▶ _Work instructions_
Filter the entries below down to the lines that hold "teal".

▶ _Data entries_
____________

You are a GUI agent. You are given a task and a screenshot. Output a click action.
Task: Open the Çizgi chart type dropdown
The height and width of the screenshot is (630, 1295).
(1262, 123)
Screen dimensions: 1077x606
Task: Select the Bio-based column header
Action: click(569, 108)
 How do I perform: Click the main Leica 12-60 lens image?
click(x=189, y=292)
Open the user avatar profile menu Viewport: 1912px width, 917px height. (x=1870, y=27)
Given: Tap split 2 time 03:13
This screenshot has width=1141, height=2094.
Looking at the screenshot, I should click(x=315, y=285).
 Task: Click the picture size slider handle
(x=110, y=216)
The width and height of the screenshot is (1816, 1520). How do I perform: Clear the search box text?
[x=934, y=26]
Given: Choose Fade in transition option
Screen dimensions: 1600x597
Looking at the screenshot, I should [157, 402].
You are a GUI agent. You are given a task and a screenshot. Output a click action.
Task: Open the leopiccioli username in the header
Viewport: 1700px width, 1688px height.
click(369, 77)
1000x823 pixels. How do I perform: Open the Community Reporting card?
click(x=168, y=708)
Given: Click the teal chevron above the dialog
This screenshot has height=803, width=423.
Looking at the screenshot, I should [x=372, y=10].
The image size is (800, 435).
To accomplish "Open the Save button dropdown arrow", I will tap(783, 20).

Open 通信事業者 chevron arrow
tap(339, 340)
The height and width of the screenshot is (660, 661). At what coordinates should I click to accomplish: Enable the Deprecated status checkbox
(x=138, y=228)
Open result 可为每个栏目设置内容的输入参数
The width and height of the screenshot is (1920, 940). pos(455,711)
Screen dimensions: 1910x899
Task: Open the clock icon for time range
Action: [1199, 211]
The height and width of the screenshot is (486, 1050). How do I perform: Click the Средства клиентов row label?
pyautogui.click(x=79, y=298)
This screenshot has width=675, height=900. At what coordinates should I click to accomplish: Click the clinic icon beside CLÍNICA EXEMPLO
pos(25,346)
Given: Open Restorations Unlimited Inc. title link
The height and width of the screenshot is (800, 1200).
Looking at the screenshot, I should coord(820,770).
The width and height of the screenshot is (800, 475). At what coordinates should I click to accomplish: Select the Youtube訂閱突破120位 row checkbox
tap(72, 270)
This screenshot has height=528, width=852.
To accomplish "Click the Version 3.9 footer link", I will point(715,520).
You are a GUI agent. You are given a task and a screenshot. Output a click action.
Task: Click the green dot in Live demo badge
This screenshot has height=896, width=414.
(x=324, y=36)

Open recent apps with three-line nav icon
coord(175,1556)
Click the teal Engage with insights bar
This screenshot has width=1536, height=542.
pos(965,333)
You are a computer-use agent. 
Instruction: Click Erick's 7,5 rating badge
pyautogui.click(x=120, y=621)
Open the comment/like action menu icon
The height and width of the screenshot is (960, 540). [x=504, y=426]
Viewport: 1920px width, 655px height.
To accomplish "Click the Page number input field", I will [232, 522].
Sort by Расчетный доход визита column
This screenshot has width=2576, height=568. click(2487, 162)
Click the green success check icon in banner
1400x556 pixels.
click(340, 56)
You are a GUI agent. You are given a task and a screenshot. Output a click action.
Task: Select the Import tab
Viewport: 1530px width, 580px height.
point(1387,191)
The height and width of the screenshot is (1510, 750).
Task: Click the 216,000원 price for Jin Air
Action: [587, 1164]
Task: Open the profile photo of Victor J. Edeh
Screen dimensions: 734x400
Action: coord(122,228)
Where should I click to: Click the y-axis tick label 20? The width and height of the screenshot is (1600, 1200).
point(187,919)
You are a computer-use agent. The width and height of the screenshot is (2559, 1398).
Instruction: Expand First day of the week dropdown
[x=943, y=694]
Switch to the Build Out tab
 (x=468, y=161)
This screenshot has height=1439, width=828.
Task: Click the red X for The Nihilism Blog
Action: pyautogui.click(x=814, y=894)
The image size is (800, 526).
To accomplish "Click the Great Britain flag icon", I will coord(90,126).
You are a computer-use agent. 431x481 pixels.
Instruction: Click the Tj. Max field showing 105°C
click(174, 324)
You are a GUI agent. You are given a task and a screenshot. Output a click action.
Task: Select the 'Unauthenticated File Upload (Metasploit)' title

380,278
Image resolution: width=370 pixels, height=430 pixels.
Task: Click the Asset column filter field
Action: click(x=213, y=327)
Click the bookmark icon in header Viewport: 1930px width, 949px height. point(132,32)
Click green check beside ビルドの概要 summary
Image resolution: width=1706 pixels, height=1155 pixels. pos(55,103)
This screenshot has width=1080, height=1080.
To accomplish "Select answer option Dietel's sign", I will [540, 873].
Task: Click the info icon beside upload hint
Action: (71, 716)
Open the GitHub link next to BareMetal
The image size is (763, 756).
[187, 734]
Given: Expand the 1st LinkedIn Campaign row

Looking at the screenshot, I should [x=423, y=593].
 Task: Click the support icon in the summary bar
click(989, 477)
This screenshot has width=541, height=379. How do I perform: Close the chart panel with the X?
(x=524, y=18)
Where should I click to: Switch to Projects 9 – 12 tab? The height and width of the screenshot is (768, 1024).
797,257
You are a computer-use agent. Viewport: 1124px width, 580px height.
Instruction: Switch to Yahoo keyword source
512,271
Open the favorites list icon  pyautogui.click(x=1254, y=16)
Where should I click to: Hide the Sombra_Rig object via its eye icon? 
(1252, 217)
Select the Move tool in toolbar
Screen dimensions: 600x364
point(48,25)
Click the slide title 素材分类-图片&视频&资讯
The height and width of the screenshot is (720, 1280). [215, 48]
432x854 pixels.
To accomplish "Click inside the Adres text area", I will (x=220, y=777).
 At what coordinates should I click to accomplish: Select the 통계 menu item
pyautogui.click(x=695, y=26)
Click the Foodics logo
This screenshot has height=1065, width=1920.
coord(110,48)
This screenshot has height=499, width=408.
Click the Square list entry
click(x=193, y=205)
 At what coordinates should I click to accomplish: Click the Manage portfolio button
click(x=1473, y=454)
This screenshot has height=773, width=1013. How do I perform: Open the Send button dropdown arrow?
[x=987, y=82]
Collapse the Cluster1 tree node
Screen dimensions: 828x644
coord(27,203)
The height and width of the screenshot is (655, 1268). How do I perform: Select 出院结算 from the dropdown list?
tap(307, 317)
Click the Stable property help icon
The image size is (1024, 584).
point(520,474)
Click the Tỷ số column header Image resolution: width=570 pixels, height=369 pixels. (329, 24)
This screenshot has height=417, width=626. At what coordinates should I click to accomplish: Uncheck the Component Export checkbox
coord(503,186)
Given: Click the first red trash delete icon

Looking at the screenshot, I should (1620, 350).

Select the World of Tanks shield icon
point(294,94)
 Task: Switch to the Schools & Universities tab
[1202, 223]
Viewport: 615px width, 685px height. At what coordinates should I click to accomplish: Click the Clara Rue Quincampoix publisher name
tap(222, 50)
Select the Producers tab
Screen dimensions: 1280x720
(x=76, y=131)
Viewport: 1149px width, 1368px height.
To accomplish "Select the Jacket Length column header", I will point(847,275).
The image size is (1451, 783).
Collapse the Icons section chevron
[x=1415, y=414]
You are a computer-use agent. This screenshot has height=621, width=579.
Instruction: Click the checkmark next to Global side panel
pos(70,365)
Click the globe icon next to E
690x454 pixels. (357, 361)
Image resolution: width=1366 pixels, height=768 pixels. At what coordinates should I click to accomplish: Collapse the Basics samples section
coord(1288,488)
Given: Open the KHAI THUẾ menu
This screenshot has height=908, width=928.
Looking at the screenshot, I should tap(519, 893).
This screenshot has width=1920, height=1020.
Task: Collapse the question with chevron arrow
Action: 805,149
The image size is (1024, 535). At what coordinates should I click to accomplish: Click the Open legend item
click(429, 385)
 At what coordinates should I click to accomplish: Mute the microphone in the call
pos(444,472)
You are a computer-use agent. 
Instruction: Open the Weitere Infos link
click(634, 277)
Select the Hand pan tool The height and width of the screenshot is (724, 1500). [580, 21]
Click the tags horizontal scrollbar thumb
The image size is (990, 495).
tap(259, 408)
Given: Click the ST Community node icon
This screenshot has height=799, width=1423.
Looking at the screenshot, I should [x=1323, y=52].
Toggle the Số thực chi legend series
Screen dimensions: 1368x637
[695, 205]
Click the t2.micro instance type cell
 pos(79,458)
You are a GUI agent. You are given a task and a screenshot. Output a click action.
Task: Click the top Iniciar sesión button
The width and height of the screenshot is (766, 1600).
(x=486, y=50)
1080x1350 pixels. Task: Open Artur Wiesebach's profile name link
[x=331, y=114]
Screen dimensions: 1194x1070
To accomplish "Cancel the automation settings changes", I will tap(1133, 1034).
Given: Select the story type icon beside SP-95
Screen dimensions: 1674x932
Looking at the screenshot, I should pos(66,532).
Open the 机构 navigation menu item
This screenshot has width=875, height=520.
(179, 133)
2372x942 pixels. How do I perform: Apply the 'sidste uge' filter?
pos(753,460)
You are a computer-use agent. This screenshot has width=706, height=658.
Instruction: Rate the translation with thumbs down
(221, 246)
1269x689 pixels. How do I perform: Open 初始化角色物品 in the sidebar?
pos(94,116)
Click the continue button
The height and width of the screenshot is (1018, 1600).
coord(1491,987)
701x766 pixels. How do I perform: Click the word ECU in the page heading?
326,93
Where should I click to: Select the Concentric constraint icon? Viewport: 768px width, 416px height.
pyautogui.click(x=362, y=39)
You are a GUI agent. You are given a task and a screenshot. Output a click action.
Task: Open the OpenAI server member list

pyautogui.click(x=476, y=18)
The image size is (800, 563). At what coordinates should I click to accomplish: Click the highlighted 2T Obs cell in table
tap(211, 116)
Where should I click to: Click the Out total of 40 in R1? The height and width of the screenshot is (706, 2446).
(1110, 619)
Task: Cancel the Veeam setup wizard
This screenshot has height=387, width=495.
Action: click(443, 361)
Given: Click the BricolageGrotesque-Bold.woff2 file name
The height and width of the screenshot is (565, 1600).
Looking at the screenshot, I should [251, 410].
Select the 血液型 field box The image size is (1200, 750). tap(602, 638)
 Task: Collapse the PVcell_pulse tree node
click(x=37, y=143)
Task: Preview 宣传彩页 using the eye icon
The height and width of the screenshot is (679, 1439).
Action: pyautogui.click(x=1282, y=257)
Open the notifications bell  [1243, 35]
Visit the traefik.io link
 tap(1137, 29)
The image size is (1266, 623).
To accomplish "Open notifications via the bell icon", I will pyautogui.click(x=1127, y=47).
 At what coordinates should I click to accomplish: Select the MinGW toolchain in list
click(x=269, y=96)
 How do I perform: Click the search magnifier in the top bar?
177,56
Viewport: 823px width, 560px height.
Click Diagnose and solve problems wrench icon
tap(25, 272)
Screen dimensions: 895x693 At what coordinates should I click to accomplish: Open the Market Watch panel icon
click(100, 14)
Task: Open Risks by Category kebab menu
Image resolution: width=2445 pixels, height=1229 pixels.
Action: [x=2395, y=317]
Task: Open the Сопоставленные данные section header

____________

▶ _Written response_
Given: Click the teal chevron above the dialog
Click the teal Engage with insights bar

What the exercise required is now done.